* **EXCERTO PARA LEITURA**
= = = = = = =

Inconformados com a decisão, vieram os requerentes interpor recurso para o Tribunal Central Administrativo, tendo este Tribunal, por acórdão de 15 de Janeiro de 1998, negado provimento ao recurso, mantendo a decisão recorrida. Notificados deste aresto, os requerentes apresentaram o requerimento de fls.
486, pedindo a aclaração daquela decisão - com fundamento em obscuridade e ambiguidade - e a sua reforma, invocando, nesta parte, 'lapso manifesto do tribunal na determinação da norma aplicável e na qualificação jurídica dos factos', sobre o qual recaiu o despacho do relator, de 3 de Fevereiro de 1998, que indeferiu tais pretensões.
Deste despacho e, bem assim, do acórdão de 15 de Janeiro de 1998, interpuseram os ora recorrentes recurso para o Tribunal Constitucional, ao abrigo da alínea b) do n.º1 do artigo 70º, da Lei 28/82, de 15 de Novembro, para apreciação da constitucionalidade das normas dos artigos 26º, n.º1, alínea m), e 51º, n.º1, alíneas e) e l), do Estatuto dos Tribunais Administrativos e Fiscais, e 76º e 77º da Lei de Processo nos Tribunais Administrativos.
2. - Neste Tribunal, apenas os recorrentes apresentaram alegações, as quais concluíram nos seguintes termos:
'1ª Os artigos 76º. e seguintes da LPTA e 26º/1/m) e 51º/1/e) e l) do ETAF, devem ser interpretados, em consonância com o direito à tutela judicial efectiva consagrado nos artigos 20º/1 e 268º/4 e 5 da Constituição, no sentido de permitir a declaração de suspensão de eficácia de deliberações de assembleias municipais que aprovem regulamentos municipais (v. Texto n.ºs. 1 a 6 e, resumidamente, n.º 7).
2ª No regime anterior à Lei Constitucional n.º. 1/97, de 20 de Setembro, os artigos 76º. e seguintes da LPTA e 26º/1/m) e 51º/1/e) e l) do ETAF deviam ser interpretados no sentido de admitirem a suspensão de aplicabilidade de actos regulamentares com eficácia imediata emanados da administração local, pois as providências cautelares fazem parte do conteúdo essencial do direito à tutela judicial efectiva consagrado nos artigos 20º/1 e 268º/4 e 5 da Constituição (v. Texto n.ºs. 8 a 11 e, resumidamente, n.º 12).
3ª Sendo certo que é inquestionável que a Lei Constitucional n.º. 1/97, de 20 de Setembro, reforçou o princípio da garantia jurisdicional administrativa, incluindo expressamente a adopção de medidas cautelares adequadas à defesa dos direitos e interesses legalmente protegidos, os artigos 76º. e seguintes da LPTA e 26º/1/m) e 51º/1/e) e l) do ETAF devem ser interpretados no sentido de admitirem a suspensão de eficácia de todo e qualquer acto regulamentar exequível por si próprio, pelo que, dado que o objecto das decisões de primeira instância em matéria de suspensão de eficácia abrange a decisão judicial impugnada e o próprio pedido de suspensão, o Tribunal Central Administrativo terá sempre que voltar a apreciar o recurso da sentença do Tribunal Administrativo do Círculo de Lisboa e o próprio pedido de suspensão de eficácia à luz dos novos preceitos constitucionais (v. Texto n.ºs. 13 e 14)'.

= = = = = = =

[Registos de elementos de interface]

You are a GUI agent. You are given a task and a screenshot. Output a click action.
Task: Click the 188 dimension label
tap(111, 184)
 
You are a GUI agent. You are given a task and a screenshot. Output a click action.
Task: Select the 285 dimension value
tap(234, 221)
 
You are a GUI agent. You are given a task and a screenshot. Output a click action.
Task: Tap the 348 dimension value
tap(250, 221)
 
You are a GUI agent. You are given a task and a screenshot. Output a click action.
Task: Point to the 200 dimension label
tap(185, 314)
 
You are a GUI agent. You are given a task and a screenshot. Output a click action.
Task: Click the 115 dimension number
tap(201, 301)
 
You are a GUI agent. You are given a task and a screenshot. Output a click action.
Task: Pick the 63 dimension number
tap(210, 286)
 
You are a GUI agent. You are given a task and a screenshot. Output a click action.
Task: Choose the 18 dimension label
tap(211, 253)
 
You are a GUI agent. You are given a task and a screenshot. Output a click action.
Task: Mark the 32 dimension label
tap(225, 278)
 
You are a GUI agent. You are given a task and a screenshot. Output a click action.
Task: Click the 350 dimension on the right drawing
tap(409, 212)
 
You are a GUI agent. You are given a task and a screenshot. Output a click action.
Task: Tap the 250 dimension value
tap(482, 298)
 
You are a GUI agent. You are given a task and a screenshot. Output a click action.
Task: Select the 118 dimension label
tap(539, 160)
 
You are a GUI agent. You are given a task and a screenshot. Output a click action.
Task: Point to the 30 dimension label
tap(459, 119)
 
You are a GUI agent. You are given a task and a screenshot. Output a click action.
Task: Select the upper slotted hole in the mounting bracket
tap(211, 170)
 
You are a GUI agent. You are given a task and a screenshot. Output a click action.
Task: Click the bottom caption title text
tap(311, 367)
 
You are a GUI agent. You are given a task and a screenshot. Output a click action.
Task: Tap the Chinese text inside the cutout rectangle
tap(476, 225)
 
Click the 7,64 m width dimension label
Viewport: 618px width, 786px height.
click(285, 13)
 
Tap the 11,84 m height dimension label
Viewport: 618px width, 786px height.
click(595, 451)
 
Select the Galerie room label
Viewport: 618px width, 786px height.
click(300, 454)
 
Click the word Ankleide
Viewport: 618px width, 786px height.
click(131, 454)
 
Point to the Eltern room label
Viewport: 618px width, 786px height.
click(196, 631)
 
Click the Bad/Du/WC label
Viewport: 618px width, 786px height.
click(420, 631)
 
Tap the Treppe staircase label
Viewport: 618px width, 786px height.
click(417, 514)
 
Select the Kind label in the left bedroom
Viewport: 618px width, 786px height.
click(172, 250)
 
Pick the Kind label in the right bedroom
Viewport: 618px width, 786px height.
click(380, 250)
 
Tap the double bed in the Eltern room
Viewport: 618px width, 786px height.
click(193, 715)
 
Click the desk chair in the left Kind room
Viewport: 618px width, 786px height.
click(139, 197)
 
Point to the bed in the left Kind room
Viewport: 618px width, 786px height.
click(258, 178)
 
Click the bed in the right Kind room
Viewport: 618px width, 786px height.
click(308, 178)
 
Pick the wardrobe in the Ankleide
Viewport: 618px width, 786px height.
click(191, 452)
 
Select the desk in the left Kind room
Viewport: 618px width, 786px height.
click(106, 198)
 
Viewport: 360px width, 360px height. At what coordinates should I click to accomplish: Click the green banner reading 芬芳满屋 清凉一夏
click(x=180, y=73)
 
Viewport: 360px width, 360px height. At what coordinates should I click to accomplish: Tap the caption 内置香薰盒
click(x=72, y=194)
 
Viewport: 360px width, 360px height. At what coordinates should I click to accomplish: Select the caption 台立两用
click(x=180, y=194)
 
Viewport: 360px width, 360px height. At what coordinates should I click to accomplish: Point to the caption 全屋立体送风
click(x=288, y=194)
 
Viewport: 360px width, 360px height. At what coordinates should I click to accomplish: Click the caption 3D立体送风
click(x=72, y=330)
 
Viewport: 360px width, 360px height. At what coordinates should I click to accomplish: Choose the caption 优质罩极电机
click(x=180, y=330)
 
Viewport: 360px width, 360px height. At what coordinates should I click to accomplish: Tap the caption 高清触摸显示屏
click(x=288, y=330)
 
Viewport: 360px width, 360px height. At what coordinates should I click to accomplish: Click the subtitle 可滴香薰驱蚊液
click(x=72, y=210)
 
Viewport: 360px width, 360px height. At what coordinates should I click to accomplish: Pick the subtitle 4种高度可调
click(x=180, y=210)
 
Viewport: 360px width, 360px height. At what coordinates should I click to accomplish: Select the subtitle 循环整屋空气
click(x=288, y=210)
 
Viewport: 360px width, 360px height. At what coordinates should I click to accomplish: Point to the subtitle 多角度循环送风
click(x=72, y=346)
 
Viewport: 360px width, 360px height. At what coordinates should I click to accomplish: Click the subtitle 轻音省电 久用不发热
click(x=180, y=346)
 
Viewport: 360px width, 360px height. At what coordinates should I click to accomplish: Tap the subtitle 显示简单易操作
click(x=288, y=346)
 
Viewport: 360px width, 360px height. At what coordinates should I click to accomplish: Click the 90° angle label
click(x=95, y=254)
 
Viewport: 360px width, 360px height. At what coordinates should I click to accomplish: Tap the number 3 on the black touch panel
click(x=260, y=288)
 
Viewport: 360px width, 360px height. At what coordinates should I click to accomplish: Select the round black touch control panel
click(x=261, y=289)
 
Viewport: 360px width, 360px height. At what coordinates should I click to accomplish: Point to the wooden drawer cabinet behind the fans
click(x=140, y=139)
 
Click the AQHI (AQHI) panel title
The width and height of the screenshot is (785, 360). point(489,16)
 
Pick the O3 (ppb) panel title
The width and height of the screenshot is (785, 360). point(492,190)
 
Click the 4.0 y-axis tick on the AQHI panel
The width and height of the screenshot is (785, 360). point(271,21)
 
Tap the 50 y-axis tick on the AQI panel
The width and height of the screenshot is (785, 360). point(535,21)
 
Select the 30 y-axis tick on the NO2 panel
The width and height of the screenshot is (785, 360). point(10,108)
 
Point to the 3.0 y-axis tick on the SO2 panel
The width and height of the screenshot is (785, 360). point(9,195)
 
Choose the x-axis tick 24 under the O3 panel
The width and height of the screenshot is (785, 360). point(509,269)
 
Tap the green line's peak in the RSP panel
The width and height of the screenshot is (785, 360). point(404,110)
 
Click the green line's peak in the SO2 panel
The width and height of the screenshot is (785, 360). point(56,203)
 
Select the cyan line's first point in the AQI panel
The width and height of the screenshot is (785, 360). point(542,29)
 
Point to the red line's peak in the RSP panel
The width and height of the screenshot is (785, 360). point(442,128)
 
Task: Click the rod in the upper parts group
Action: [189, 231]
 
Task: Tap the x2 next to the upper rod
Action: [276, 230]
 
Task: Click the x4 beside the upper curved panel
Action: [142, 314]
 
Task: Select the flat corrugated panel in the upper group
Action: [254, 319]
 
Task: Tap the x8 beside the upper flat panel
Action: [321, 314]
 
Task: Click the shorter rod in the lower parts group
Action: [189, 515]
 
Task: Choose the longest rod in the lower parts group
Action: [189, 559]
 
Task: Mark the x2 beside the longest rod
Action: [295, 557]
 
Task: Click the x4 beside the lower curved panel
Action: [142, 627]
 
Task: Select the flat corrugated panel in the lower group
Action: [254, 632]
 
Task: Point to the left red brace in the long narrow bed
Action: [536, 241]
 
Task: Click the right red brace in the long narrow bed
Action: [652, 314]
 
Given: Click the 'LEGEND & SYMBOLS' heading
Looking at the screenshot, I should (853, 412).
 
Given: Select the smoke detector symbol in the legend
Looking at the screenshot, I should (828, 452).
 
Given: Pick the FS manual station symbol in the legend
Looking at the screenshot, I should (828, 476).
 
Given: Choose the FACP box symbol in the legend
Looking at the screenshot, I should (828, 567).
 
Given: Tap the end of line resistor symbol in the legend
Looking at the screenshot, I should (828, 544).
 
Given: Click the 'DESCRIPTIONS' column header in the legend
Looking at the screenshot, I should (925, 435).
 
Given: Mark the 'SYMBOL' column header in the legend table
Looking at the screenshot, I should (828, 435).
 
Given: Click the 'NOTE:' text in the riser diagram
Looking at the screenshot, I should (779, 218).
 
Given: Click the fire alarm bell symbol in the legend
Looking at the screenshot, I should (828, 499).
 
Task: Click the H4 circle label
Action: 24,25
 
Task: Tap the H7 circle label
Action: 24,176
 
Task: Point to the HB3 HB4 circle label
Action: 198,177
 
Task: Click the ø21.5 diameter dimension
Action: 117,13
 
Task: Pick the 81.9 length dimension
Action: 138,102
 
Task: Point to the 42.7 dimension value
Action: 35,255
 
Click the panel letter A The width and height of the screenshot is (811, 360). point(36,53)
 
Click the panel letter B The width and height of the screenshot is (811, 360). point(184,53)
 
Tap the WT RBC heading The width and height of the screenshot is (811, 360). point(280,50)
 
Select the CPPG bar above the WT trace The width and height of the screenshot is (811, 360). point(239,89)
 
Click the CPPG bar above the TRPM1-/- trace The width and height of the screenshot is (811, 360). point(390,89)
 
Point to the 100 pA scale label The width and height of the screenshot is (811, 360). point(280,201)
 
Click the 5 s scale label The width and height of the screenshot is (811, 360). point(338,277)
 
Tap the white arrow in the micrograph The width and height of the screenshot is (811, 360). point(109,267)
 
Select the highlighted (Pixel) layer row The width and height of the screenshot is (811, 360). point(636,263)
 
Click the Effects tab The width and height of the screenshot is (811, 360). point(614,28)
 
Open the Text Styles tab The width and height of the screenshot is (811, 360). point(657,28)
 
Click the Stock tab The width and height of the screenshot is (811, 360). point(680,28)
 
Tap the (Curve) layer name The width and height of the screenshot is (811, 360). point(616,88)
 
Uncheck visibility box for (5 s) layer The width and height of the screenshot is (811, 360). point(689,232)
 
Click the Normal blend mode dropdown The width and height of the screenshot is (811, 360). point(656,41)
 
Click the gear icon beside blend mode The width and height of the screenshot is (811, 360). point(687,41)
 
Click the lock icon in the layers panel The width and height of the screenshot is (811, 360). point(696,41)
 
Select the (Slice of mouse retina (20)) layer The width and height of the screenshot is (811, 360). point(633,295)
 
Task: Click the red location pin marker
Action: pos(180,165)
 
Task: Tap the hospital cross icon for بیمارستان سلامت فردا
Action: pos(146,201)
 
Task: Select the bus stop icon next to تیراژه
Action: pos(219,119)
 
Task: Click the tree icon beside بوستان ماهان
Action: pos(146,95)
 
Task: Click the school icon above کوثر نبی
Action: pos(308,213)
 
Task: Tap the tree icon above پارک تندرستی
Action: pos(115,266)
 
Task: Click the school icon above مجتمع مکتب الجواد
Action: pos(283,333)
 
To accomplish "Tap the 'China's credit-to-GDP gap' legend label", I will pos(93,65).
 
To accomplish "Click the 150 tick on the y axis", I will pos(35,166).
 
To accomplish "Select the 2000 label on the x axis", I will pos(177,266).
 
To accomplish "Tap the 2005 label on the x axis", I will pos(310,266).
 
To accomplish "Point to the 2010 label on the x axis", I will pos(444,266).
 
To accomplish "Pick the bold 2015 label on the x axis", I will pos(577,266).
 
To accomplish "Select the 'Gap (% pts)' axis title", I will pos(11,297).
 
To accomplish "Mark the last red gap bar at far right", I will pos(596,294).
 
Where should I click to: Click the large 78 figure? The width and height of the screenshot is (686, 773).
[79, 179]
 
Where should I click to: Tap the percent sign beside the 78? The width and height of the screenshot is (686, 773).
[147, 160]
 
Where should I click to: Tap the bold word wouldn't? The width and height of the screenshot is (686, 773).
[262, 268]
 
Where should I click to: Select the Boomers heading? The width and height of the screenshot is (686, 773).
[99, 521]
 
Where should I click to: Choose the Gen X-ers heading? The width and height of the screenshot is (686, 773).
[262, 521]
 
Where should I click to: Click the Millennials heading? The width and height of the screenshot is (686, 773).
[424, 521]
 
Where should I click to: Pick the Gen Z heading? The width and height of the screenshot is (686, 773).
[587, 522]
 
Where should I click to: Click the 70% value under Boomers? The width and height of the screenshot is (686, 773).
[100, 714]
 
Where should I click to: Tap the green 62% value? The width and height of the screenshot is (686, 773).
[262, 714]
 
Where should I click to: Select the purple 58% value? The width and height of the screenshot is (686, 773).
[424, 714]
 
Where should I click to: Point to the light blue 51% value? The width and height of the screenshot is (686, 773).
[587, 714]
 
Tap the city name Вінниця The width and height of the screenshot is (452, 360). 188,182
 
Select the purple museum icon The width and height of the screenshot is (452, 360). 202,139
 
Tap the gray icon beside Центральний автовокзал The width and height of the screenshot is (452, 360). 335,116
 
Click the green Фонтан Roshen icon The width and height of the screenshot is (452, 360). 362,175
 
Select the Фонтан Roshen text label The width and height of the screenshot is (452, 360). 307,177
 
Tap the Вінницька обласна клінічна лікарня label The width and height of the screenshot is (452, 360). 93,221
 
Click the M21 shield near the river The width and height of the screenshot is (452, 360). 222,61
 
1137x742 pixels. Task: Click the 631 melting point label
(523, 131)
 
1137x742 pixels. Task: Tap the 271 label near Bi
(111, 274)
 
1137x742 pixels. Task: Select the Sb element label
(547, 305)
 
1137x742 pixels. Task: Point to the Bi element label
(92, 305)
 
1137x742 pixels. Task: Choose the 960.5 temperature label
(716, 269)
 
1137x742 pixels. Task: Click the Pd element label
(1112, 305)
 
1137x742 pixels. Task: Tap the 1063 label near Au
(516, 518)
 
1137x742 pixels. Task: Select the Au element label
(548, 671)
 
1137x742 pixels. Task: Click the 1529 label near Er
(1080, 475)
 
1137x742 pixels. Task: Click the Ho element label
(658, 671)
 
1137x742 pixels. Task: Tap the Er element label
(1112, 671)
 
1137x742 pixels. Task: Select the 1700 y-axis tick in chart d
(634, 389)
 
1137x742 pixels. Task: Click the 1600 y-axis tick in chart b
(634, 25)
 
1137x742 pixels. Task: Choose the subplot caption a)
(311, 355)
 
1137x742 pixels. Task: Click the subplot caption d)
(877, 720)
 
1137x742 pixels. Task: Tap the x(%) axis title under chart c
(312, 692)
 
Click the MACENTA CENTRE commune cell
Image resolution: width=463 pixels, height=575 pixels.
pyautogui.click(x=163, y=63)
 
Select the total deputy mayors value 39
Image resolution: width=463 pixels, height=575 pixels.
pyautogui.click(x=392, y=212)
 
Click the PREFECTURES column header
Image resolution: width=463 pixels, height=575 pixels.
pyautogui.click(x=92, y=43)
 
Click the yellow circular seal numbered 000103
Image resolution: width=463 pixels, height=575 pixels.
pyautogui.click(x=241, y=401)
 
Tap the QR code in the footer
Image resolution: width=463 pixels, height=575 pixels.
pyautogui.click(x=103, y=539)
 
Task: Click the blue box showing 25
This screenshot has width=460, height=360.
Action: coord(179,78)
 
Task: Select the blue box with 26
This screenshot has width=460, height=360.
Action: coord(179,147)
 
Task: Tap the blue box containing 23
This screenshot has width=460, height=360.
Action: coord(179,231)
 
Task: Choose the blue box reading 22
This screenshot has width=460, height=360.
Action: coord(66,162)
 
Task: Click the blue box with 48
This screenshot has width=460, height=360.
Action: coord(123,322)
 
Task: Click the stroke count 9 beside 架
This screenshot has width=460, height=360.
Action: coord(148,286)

= = = = = = =

* **EXERCÍCIOS PROPOSTOS**
a) Segundo o excerto, em que data o Tribunal Central Administrativo negou provimento ao recurso?
b) Por favor, retire das entradas todas as linhas que contêm a cadeia "AQHI", tendo em conta as maiúsculas e minúsculas.

* **EXERCÍCIO RESOLVIDO**
a) Em 15 de Janeiro de 1998.

b)
Click the AQHI (AQHI) panel title
Click the 4.0 y-axis tick on the AQHI panel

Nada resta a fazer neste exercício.